Neither this statement nor anything else in the prosecution history states that there is a substantial expansion being undertaken. The prosecution history does not mention, or include data for, any salt beyond the salts identified in the written description. And contrary to AstraZeneca's contention, the reference to "the full scope of the genus of alkaline salts . . . as claimed" does not establish a disclaimer-overriding expansion to a wide class of alkaline salts beyond the alkaline salts identified in column 2. For one thing, the term "genus" can refer simply to an enumerated collection, without an independently unifying characteristic of the collection's members—as when "genus" is used for a Markush-type claim that recites a group whose members may have nothing in common but their membership in the group. See, e.g., Eli Lilly & Co. v. Teva Parenteral Meds., Inc., 689 F.3d 1368, 1373 (Fed. Cir. 2012) ("generic, Markush-style claims"); Merck & Co. v. Mylan Pharms., Inc., 190 F.3d 1335, 1340 (Fed. Cir. 1999) ("Markush genus"); Abbott Labs. v. Baxter Pharm. Prods., Inc., 334 F.3d 1274, 1280 (Fed. Cir. 2003) ("'A Markush group is a sort of homemade generic expression . . .'"). In any event, the full language at issue refers to the "genus of alkaline salts disclosed in the application and as claimed herein." (Emphasis added.) That language is naturally understood to limit the genus being described to the particular salts "disclosed in the applica- tion," i.e., those based on the six enumerated cations. It certainly is not clear in conveying a broader meaning.
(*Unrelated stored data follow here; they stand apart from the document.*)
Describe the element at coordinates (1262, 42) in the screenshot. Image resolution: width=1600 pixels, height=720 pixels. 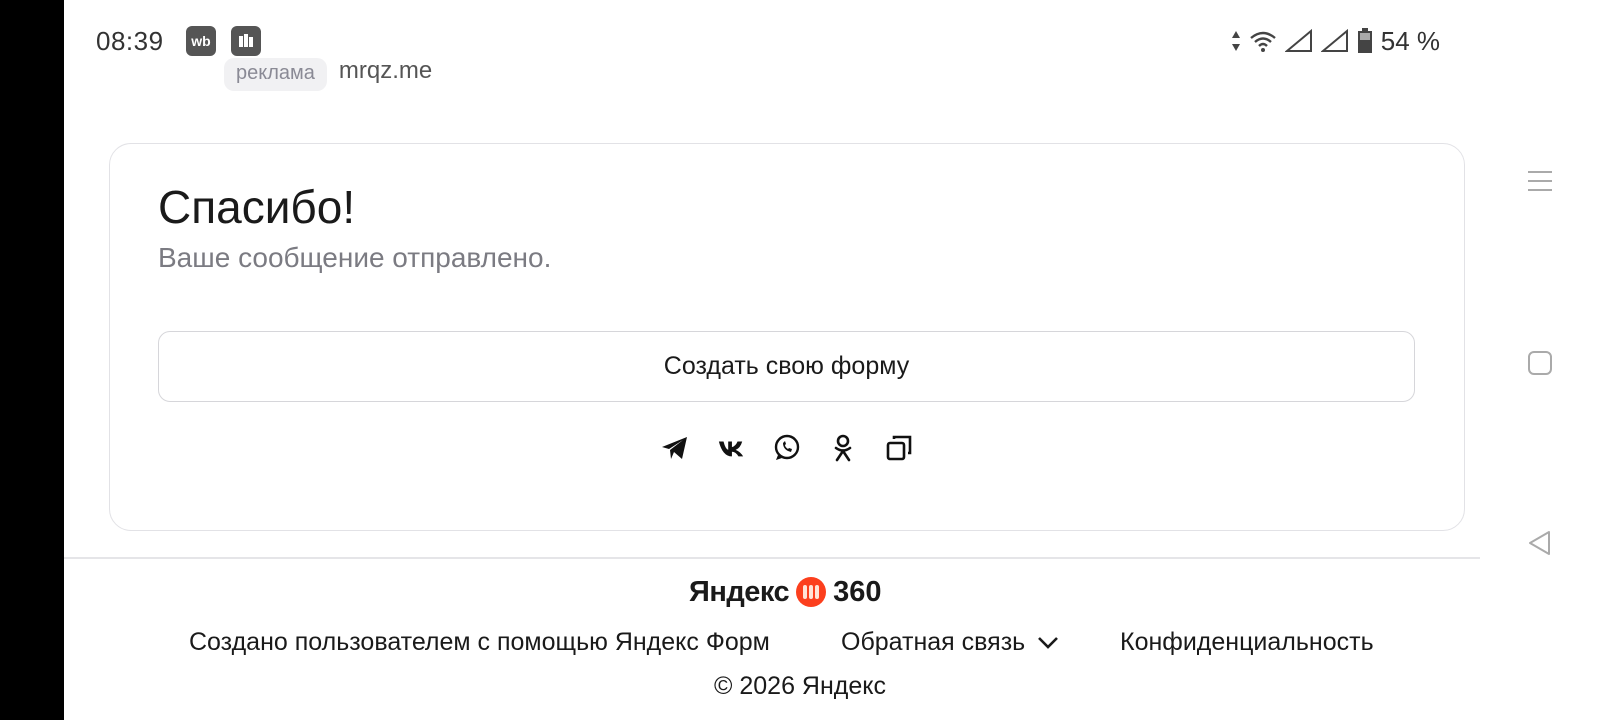
I see `wifi-icon` at that location.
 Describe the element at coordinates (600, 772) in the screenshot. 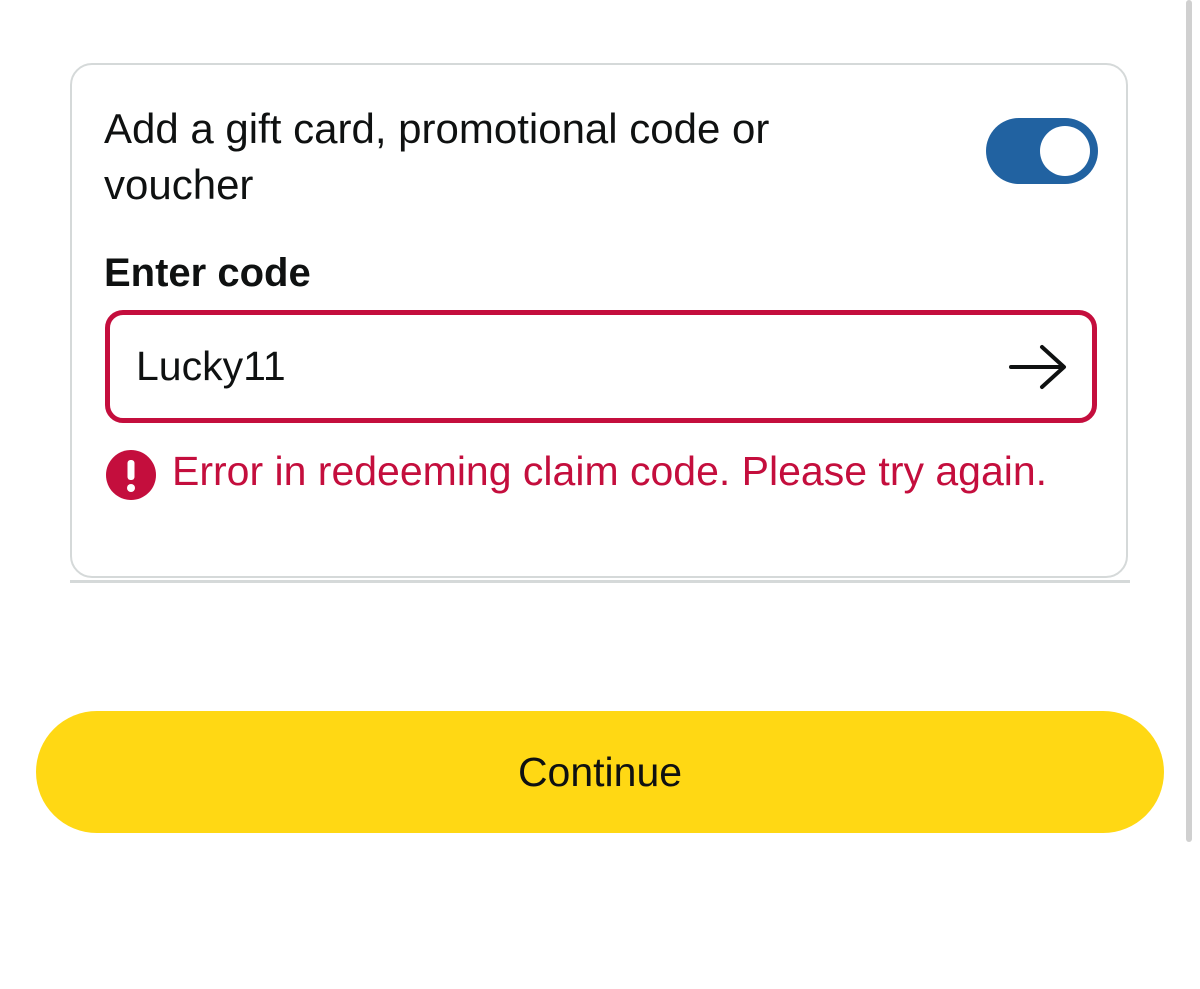

I see `continue-button: Continue` at that location.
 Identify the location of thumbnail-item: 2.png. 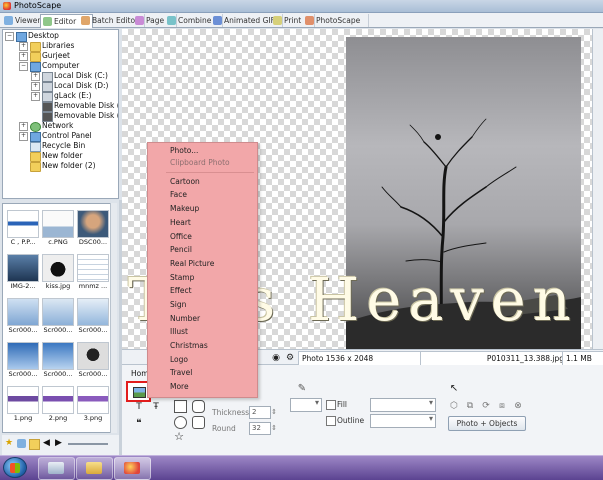
(57, 404).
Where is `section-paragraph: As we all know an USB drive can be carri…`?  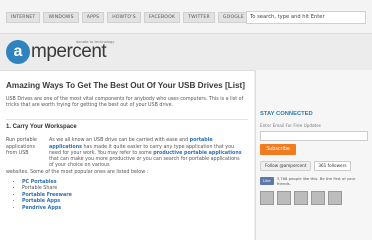
section-paragraph: As we all know an USB drive can be carri… is located at coordinates (147, 154).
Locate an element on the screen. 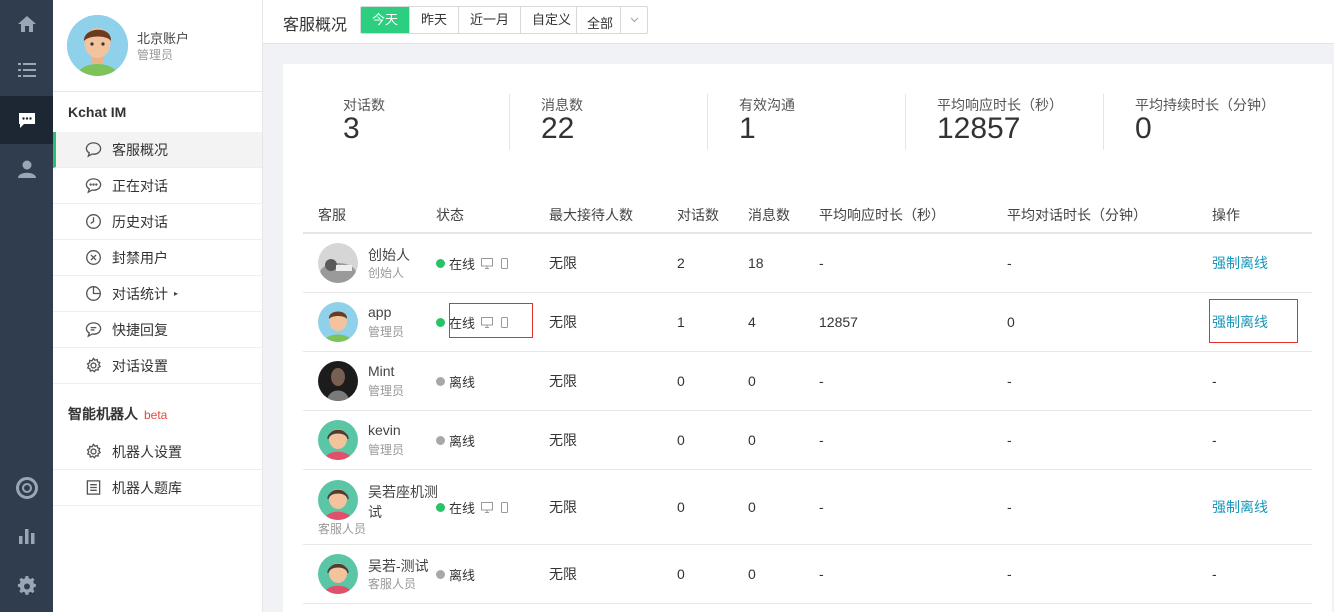 Image resolution: width=1334 pixels, height=612 pixels. sidebar-item-banned: 封禁用户 is located at coordinates (158, 258).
Finally, AstraZeneca presses an argument based on claim differentiation, noting that each independent claim reciting an "alkaline salt" has a dependent claim that differs only by the addition of "wherein the alkaline salt is a Na+, Mg2+, Li+, K+, Ca2+ or N+(R)4 salt." See '504 patent, col. 14, lines 14-15; id., col. 14, lines 48-49. But "the doctrine of claim differentiation does not . . . override clear statements of scope in the specification." The Toro Co. v. White Consol. Indus., Inc., 199 F.3d 1295, 1302 (Fed. Cir. 1999). Here, what otherwise might be an inference from differences in claim language cannot override the unmistakable limitation of "alkaline salt" set out in the written description.
CONCLUSION
The written description of the '504 patent contains a clear disclaimer of claim scope, and no other aspect of the intrinsic record clearly points the other way. We therefore conclude that the district court's construction of "alkaline salt" was correct, and we affirm the judgment of noninfringement based on that construction.